Experiment with DataFusion + Pyarrow

Hi,

Over the past few weeks I have been running an experiment whose main goal
is to run a query in (Rust's) DataFusion and use Python on it so that we
can embed the Python's ecosystem on the query (a-la pyspark) (details here
<https://github.com/jorgecarleitao/datafusion-python>).

I am super happy to say that with the code on PR 8401
<https://github.com/apache/arrow/pull/8401>, I was able to achieve its main
goal: a DataFusion query that uses a Python UDF on it, using the C data
interface to perform zero-copies between C++/Python and Rust. The Python
UDF's signatures are dead simple: f(pa.Array, ...) -> pa.Array.
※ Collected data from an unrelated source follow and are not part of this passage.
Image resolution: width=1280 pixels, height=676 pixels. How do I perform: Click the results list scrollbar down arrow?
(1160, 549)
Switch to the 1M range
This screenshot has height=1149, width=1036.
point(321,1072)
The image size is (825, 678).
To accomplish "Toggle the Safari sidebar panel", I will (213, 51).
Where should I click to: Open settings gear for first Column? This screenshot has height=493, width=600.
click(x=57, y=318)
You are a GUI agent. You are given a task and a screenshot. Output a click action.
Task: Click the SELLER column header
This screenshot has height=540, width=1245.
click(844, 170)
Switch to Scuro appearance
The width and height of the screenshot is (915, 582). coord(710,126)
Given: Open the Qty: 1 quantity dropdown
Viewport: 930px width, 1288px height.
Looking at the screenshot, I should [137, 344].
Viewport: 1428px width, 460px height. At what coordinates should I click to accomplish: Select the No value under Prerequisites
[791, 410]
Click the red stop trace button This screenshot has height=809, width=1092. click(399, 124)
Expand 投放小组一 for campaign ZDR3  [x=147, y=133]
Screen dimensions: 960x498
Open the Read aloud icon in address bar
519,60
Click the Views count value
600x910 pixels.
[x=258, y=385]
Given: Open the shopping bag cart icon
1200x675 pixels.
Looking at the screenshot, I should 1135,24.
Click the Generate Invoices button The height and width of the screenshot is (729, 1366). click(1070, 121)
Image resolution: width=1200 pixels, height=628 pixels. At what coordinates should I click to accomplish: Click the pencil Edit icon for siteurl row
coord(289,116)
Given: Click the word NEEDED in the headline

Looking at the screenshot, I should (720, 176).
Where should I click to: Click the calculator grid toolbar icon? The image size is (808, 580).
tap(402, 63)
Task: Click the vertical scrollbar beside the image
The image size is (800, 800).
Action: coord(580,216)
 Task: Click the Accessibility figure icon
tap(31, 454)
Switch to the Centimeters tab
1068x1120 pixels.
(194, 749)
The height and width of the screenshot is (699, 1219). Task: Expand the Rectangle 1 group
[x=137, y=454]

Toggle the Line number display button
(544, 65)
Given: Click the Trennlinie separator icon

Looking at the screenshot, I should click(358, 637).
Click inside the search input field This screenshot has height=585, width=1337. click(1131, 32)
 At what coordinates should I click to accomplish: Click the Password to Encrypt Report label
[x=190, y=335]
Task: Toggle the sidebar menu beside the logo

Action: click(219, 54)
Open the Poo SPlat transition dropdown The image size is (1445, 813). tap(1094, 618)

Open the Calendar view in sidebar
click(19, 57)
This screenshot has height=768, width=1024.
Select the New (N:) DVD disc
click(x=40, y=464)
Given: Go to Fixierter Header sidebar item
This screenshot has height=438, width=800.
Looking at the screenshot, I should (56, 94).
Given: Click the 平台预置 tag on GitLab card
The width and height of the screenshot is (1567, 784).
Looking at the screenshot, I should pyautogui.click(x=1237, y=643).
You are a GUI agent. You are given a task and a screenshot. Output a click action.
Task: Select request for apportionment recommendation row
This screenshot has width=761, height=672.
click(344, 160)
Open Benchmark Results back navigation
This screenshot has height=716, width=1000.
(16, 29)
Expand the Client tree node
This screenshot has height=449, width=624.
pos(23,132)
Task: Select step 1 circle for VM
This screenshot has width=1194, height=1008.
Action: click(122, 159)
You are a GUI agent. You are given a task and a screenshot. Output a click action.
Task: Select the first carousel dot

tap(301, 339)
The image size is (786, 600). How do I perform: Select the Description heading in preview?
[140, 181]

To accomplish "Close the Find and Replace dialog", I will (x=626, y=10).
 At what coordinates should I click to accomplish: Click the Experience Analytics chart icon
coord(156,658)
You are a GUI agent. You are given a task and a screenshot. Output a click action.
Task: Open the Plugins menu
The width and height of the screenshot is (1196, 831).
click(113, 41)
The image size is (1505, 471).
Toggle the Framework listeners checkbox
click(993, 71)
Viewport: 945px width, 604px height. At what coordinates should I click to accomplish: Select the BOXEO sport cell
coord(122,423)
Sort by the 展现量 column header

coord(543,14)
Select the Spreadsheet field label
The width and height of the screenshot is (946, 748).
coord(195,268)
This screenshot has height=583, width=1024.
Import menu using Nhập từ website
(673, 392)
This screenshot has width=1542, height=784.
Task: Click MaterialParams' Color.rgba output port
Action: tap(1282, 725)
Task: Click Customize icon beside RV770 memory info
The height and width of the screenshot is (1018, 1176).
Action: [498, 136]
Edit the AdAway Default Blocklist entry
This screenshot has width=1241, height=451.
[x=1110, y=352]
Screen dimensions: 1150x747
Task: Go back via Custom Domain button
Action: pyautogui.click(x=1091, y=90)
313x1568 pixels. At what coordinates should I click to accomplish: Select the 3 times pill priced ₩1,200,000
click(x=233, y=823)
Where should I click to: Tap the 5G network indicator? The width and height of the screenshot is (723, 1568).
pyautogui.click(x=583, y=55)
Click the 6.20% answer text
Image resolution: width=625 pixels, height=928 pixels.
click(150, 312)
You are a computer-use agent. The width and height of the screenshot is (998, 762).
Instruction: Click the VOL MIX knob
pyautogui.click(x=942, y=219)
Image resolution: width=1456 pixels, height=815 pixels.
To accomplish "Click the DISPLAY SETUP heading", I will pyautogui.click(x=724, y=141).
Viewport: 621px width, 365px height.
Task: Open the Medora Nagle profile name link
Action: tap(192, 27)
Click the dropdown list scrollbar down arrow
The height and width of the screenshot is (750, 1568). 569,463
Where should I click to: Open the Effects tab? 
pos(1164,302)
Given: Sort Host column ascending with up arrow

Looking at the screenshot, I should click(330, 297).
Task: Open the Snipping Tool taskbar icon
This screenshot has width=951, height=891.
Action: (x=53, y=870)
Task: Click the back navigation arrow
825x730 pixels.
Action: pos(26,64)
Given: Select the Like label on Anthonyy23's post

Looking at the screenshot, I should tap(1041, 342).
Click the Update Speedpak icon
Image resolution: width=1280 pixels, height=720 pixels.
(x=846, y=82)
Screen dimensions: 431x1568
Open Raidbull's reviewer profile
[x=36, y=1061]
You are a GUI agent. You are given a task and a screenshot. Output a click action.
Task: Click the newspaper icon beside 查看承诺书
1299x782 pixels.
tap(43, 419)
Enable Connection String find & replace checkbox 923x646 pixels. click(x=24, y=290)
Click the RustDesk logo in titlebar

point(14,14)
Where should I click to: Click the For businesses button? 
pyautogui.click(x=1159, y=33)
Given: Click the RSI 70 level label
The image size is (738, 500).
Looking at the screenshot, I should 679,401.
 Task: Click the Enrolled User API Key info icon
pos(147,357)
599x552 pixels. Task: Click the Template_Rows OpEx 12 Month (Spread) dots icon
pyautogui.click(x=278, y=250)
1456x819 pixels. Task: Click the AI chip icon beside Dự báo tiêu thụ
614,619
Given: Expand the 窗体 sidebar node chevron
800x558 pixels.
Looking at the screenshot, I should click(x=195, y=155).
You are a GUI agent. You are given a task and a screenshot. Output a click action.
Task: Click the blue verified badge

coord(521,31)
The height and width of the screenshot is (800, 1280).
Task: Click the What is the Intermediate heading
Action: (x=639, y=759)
This is a pure arrow implementation (no Python dependencies other than
pyarrow) and achieves near optimal execution performance under the
constraints, with the full flexibility of Python and its ecosystem to
perform non-trivial transformations. Folks can of course convert Pyarrow
Arrays to other Python formats within the UDF (e.g. Pandas, or numpy), but
also for interpolation, ML, cuda, etc.

Finally, the coolest thing about this is that a single execution passes
through most Rust's code base (DataFusion, Arrow, Parquet), but also
through a lot of the Python, C and C++ code base. IMO this reaffirms the
success of this project, on which the different parts stick to the contract
(spec, c data interface) and enable stuff like this. So, big kudos to all
of you!

Best,
Jorge

Re: Experiment with DataFusion + Pyarrow

Posted by Antoine Pitrou <an...@python.org>.
Very promising, congratulations :-)


Le 20/10/2020 à 18:35, Jorge Cardoso Leitão a écrit :
> Hi,
> 
> Over the past few weeks I have been running an experiment whose main goal
> is to run a query in (Rust's) DataFusion and use Python on it so that we
> can embed the Python's ecosystem on the query (a-la pyspark) (details here
> <https://github.com/jorgecarleitao/datafusion-python>).
> 
> I am super happy to say that with the code on PR 8401
> <https://github.com/apache/arrow/pull/8401>, I was able to achieve its main
> goal: a DataFusion query that uses a Python UDF on it, using the C data
> interface to perform zero-copies between C++/Python and Rust. The Python
> UDF's signatures are dead simple: f(pa.Array, ...) -> pa.Array.
> 
> This is a pure arrow implementation (no Python dependencies other than
> pyarrow) and achieves near optimal execution performance under the
> constraints, with the full flexibility of Python and its ecosystem to
> perform non-trivial transformations. Folks can of course convert Pyarrow
> Arrays to other Python formats within the UDF (e.g. Pandas, or numpy), but
> also for interpolation, ML, cuda, etc.
> 
> Finally, the coolest thing about this is that a single execution passes
> through most Rust's code base (DataFusion, Arrow, Parquet), but also
> through a lot of the Python, C and C++ code base. IMO this reaffirms the
> success of this project, on which the different parts stick to the contract
> (spec, c data interface) and enable stuff like this. So, big kudos to all
> of you!
> 
> Best,
> Jorge
> 

Re: Experiment with DataFusion + Pyarrow

Posted by Wes McKinney <we...@gmail.com>.
Exciting to see, this is exactly the kind of interop we've been
working diligently toward since the start of the project!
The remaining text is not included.